— begin Excerpted passage —

Infinite Geometric Series

Bouncing Ball

Imagine throwing a tennis ball from a height of 1 meter. The ball will bounce, but each bounce height is only $\frac{1}{4}$ of the previous bounce height.

The bounce heights form a geometric sequence:

1, \quad 1 \times \frac{1}{4}, \quad (1 \times \frac{1}{4}) \times \frac{1}{4}, \quad \dots

1, \quad \frac{1}{4}, \quad \frac{1}{16}, \quad \frac{1}{64}, \quad \dots

With the first term ( $a$ ) being 1 and the ratio ( $r$ ) being $\frac{1}{4}$ .

Now, think about this: what is the total distance traveled by the ball from the moment it's thrown until it finally stops?

The ball moves down, then up, down again, up again, and so on, until it stops. The total distance is the sum of all downward paths and all upward paths. Since the ball keeps bouncing (although lower and lower), we are summing an infinite number of distances. This is called an Infinite Geometric Series.

When Does the Series Stop?

Logically, the ball will eventually stop bouncing, right? This happens because the bounce height gets smaller and smaller, approaching zero. In mathematics, this occurs if the absolute value of the ratio ( $r$ ) is less than 1.

|r| < 1 \quad \text{or} \quad -1 < r < 1

A series like this is called convergent, meaning its sum approaches a specific finite value (not infinity). In the ball example, $r = \frac{1}{4}$ , and since $-1 < \frac{1}{4} < 1$ , the series is convergent. The ball will stop, and its total distance can be calculated.

If $|r| \ge 1$ (i.e., $r \ge 1$ or $r \le -1$ ), the bounce height won't decrease or might even increase. The series is called divergent, and its sum is infinite ( $\pm \infty$ ).

Calculating the Sum of an Infinite Series

How do we calculate the sum of a convergent infinite series? We start with the formula for the sum of the first $n$ terms of a geometric series:

S_n = \frac{a(1 - r^n)}{1 - r}

For an infinite series, we look for the value of $S_n$ as $n$ becomes very large (approaches infinity). If the series is convergent ( $-1 < r < 1$ ), then the value of $r^n$ will approach 0 as $n$ approaches infinity. Example: $(\frac{1}{4})^2 = \frac{1}{16}$ , $(\frac{1}{4})^3 = \frac{1}{64}$ , $(\frac{1}{4})^{10} \approx 0.00000095$ . The larger $n$ gets, the closer $(\frac{1}{4})^n$ gets to 0.

— end Excerpted passage —
— begin Given data —

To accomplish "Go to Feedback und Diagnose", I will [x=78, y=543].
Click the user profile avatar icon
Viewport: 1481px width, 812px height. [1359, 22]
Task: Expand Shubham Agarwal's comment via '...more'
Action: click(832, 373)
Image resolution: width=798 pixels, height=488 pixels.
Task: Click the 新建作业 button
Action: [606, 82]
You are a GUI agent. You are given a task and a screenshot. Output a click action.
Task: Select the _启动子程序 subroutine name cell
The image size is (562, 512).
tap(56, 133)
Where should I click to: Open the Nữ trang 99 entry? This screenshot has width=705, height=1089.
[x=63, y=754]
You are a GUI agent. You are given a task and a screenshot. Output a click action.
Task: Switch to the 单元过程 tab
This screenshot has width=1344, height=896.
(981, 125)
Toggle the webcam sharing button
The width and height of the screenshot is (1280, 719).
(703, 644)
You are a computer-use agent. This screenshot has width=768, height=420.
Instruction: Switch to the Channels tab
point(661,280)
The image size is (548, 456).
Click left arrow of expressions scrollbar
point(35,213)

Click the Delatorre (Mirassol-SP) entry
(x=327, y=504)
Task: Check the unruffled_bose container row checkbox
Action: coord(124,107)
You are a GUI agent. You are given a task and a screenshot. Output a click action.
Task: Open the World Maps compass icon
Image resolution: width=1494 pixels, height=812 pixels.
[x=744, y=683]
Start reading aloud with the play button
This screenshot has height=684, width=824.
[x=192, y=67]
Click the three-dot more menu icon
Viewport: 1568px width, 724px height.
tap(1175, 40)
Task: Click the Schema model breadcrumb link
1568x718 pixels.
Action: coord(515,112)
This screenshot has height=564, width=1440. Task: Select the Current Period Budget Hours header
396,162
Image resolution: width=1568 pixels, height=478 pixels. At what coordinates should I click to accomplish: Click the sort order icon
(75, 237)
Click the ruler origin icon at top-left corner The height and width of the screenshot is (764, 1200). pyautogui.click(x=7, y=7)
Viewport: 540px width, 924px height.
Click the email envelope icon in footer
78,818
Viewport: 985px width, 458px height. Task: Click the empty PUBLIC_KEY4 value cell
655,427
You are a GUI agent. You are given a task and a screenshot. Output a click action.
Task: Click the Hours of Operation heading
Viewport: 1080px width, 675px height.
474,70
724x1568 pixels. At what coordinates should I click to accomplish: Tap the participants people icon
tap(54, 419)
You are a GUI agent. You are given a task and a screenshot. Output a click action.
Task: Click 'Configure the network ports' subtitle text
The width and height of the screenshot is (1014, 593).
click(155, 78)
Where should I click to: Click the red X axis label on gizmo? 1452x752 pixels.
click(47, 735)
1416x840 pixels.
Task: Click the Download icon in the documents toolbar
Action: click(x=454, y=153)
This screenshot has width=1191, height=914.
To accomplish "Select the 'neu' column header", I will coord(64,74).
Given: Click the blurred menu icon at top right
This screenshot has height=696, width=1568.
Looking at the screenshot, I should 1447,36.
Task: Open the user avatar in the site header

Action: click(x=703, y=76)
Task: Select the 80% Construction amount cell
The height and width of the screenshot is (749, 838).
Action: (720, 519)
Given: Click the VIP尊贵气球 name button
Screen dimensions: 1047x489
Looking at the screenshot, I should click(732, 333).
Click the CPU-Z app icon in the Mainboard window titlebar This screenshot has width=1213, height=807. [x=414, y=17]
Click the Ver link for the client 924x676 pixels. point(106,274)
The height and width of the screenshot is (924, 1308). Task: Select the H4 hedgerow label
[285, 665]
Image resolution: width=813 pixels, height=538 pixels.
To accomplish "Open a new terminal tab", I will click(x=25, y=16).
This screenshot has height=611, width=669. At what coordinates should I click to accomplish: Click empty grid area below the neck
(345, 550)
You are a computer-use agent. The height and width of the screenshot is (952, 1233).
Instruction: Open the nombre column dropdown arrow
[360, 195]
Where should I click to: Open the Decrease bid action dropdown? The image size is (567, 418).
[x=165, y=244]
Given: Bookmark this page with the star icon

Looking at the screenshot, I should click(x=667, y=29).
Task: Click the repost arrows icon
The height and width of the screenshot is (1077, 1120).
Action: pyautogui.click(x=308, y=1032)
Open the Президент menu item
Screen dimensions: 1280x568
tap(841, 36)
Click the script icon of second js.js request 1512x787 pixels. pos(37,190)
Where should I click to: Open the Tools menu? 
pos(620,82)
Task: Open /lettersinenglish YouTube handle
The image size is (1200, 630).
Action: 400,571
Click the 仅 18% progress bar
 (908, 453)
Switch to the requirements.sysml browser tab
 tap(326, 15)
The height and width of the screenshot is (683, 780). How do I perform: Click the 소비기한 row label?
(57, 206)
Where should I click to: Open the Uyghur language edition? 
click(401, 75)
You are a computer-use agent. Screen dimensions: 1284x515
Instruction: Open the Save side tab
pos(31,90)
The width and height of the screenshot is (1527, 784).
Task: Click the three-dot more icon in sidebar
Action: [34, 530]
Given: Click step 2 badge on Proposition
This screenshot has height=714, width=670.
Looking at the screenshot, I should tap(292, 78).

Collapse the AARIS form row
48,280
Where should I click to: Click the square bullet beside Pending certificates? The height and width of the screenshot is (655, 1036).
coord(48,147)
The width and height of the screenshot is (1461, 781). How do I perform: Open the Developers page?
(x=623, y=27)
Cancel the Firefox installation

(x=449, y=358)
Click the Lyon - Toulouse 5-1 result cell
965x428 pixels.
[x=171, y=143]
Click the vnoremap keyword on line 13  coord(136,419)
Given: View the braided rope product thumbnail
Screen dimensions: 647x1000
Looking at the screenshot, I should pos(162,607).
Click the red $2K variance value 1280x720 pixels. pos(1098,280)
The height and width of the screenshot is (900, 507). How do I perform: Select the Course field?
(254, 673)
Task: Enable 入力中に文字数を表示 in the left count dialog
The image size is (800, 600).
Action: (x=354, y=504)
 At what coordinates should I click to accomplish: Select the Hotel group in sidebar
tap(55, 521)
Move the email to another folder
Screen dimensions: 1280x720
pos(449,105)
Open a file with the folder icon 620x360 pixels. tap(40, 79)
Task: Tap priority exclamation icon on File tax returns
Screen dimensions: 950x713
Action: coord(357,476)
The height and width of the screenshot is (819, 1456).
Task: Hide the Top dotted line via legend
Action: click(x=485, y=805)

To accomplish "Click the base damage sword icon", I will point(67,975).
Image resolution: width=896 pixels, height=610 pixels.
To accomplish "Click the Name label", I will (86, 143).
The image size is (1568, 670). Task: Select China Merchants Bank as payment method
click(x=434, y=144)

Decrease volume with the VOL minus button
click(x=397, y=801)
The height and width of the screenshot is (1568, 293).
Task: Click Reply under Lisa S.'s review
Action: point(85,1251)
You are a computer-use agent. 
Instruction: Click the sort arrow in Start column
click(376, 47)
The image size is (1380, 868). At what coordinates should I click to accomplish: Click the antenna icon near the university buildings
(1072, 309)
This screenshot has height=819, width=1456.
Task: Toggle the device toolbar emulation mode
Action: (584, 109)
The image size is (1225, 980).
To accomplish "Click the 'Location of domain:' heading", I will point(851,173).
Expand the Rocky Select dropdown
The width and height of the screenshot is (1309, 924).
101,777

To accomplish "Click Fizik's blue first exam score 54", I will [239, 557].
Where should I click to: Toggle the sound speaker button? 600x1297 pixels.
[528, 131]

— end Given data —

To do:
- 1) In the infinite geometric series lesson, what condition on the ratio r makes a series convergent?
- 2) List the section headings that appear below the title of the infinite geometric series lesson.
- 3) Please write the next part of the infinite geometric series lesson, picking up after its last sentence.

Responses per task:
- 1) The absolute value of r must be less than 1, that is, −1 < r < 1.

- 2)
Bouncing Ball
When Does the Series Stop?
Calculating the Sum of an Infinite Series

- 3)
So, for $n \to \infty$ and $-1 < r < 1$ , we have $r^n \to 0$ . The formula becomes:

S_\infty = \lim_{n \to \infty} S_n = \lim_{n \to \infty} \frac{a(1 - r^n)}{1 - r} = \frac{a(1 - 0)}{1 - r}

Thus, the formula for the sum of a convergent infinite geometric series is:

S_\infty = \frac{a}{1 - r}

Where: * $S_\infty$ = Sum of the infinite series * $a$ = First term * $r$ = Ratio ( $-1 < r < 1$ )

Calculating the Total Distance

We can calculate the total distance traveled by the ball using the $S_\infty$ formula. There are two parts to the path:

Downward Path: The ball falls from height $a$ , then falls again after the first bounce ( $ar$ ), falls again after the second bounce ( $ar^2$ ), and so on.
- Downward series: $a + ar + ar^2 + ar^3 + \dots$
- First term ( $a_d$ ) = $a$
- Ratio ( $r_d$ ) = $r$
- Sum of downward path: $S_{\text{down}} = \frac{a_d}{1 - r_d} = \frac{a}{1 - r}$
Upward Path: The ball moves up after the first bounce ( $ar$ ), up again after the second bounce ( $ar^2$ ), and so on.
- Upward series: $ar + ar^2 + ar^3 + \dots$
- First term ( $a_u$ ) = $ar$
- Ratio ( $r_u$ ) = $r$
- Sum of upward path: $S_{\text{up}} = \frac{a_u}{1 - r_u} = \frac{ar}{1 - r}$

Total Distance = Sum of Downward Path + Sum of Upward Path

\text{Total} = S_{\text{down}} + S_{\text{up}} = \frac{a}{1 - r} + \frac{ar}{1 - r}

\text{Total} = \frac{a(1 + r)}{1 - r}

For the tennis ball example with $a = 1$ meter and $r = \frac{1}{4}$ :

\text{Total} = \frac{1(1 + \frac{1}{4})}{1 - \frac{1}{4}} = \frac{1(\frac{5}{4})}{\frac{3}{4}} = \frac{5/4}{3/4} = \frac{5}{4} \times \frac{4}{3} = \frac{5}{3}

So, the total distance traveled by the ball until it stops is $\frac{5}{3}$ meters.

Alternative Method (Following the Hint): The total distance can also be calculated as: First downward path + 2 times the sum of all upward paths.

\text{Total} = a + 2 \times S_{\text{up}} = a + 2 \times \left( \frac{ar}{1 - r} \right)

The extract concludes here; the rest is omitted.